[Stored data entries]
┄┄┄┄┄┄┄┄┄┄┄┄┄┄┄┄┄┄┄┄
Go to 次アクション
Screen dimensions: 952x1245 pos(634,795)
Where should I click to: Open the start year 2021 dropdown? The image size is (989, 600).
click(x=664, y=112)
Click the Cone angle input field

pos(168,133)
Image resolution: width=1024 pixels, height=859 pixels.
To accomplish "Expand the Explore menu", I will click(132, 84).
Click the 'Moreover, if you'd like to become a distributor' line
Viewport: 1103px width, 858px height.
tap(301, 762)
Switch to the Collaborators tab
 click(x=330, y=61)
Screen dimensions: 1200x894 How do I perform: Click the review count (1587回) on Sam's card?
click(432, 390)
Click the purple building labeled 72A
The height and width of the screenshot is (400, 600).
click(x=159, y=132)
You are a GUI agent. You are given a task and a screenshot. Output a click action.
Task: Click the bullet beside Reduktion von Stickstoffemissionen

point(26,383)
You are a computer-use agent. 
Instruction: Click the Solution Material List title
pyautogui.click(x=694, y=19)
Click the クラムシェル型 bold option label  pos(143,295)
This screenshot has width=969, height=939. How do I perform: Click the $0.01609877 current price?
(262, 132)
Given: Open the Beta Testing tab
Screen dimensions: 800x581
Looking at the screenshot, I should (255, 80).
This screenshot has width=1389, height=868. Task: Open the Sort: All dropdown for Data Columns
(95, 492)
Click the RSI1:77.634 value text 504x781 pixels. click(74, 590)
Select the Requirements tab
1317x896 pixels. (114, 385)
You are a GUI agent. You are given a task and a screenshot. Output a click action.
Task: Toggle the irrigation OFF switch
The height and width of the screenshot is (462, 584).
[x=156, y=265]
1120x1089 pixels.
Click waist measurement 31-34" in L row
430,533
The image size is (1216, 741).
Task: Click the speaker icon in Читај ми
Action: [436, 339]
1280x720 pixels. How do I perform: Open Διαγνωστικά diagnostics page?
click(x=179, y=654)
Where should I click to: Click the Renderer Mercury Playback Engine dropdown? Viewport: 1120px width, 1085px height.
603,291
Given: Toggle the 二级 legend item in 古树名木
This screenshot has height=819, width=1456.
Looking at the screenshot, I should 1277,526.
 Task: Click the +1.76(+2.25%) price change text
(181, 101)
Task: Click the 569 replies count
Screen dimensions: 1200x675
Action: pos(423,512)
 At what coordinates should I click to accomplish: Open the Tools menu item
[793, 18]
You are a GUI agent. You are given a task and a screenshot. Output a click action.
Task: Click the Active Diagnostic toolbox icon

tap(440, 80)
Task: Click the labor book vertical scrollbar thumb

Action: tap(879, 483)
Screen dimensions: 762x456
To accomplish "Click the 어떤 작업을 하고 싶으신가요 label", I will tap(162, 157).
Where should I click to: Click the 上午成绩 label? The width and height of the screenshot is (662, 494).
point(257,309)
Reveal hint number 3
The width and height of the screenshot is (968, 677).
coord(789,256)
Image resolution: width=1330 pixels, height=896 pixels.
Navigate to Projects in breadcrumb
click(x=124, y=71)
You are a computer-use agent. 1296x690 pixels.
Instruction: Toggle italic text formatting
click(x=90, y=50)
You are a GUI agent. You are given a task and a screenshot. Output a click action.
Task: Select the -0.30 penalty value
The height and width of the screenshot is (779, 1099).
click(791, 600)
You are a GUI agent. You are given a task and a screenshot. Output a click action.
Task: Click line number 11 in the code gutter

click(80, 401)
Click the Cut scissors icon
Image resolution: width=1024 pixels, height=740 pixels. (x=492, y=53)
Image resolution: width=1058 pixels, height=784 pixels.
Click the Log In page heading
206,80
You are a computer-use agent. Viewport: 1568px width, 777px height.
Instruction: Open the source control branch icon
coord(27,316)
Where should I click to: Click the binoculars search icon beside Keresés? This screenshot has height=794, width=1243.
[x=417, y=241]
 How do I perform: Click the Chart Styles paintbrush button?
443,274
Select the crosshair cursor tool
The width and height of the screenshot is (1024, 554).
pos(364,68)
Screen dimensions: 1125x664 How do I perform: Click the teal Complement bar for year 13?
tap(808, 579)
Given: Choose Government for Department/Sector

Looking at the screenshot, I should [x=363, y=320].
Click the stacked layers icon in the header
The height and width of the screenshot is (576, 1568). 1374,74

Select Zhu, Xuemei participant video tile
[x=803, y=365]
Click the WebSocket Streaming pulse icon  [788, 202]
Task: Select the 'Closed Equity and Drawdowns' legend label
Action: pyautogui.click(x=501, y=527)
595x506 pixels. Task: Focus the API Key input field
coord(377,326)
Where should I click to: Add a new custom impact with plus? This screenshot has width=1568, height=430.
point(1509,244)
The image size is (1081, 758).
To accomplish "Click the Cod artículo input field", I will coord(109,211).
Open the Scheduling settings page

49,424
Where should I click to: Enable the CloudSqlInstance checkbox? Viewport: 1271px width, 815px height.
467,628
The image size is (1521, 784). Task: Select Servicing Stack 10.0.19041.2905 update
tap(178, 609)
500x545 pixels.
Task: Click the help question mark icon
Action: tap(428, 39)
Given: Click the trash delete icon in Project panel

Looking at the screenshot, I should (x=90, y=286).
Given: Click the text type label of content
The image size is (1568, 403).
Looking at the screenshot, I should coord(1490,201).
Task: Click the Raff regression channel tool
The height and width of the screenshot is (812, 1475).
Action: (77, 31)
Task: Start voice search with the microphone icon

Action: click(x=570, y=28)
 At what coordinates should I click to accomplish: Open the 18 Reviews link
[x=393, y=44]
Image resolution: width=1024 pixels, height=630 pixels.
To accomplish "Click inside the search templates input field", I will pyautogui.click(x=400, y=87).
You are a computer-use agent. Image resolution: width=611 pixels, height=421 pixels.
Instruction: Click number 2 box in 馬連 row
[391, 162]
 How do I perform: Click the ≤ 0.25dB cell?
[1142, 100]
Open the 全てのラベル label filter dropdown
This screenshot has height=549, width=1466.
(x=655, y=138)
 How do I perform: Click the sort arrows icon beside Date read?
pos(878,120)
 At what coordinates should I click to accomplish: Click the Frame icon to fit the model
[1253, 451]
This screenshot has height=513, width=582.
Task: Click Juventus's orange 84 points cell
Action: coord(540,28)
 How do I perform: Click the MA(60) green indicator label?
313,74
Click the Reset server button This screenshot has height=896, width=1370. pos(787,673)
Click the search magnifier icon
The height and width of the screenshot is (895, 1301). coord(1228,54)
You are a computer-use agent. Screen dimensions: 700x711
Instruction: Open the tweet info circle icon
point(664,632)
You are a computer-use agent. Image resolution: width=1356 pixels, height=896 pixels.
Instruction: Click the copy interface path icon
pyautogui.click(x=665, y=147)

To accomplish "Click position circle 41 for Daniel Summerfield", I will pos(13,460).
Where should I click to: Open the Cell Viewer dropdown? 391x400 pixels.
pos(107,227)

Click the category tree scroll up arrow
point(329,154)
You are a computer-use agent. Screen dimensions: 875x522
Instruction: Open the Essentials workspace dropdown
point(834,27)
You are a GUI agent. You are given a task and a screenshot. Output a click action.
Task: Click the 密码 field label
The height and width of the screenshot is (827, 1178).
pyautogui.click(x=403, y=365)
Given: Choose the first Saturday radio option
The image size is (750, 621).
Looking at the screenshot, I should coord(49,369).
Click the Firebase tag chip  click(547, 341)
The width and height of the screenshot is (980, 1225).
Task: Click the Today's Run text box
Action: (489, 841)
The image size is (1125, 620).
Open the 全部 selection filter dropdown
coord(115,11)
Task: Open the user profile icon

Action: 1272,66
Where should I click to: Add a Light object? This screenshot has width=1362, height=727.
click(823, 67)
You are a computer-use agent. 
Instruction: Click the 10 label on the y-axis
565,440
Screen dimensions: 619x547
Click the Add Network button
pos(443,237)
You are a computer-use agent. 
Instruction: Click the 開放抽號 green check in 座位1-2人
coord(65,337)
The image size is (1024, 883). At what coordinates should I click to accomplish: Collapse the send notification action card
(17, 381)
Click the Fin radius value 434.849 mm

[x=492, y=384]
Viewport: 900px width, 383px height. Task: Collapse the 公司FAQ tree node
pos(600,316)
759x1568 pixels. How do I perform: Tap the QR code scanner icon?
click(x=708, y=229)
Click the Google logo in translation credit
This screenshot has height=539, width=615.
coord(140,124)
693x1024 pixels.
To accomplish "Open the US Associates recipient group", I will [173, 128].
┄┄┄┄┄┄┄┄┄┄┄┄┄┄┄┄┄┄┄┄
What you should do:
With the entries above as the source, set down exactly the lines from the one holding "Click the Add Network button" through the last line, both ends included.

Task solution:
Click the Add Network button
pos(443,237)
You are a computer-use agent. 
Instruction: Click the 開放抽號 green check in 座位1-2人
coord(65,337)
The image size is (1024, 883). At what coordinates should I click to accomplish: Collapse the send notification action card
(17, 381)
Click the Fin radius value 434.849 mm

[x=492, y=384]
Viewport: 900px width, 383px height. Task: Collapse the 公司FAQ tree node
pos(600,316)
759x1568 pixels. How do I perform: Tap the QR code scanner icon?
click(x=708, y=229)
Click the Google logo in translation credit
This screenshot has height=539, width=615.
coord(140,124)
693x1024 pixels.
To accomplish "Open the US Associates recipient group", I will [173, 128].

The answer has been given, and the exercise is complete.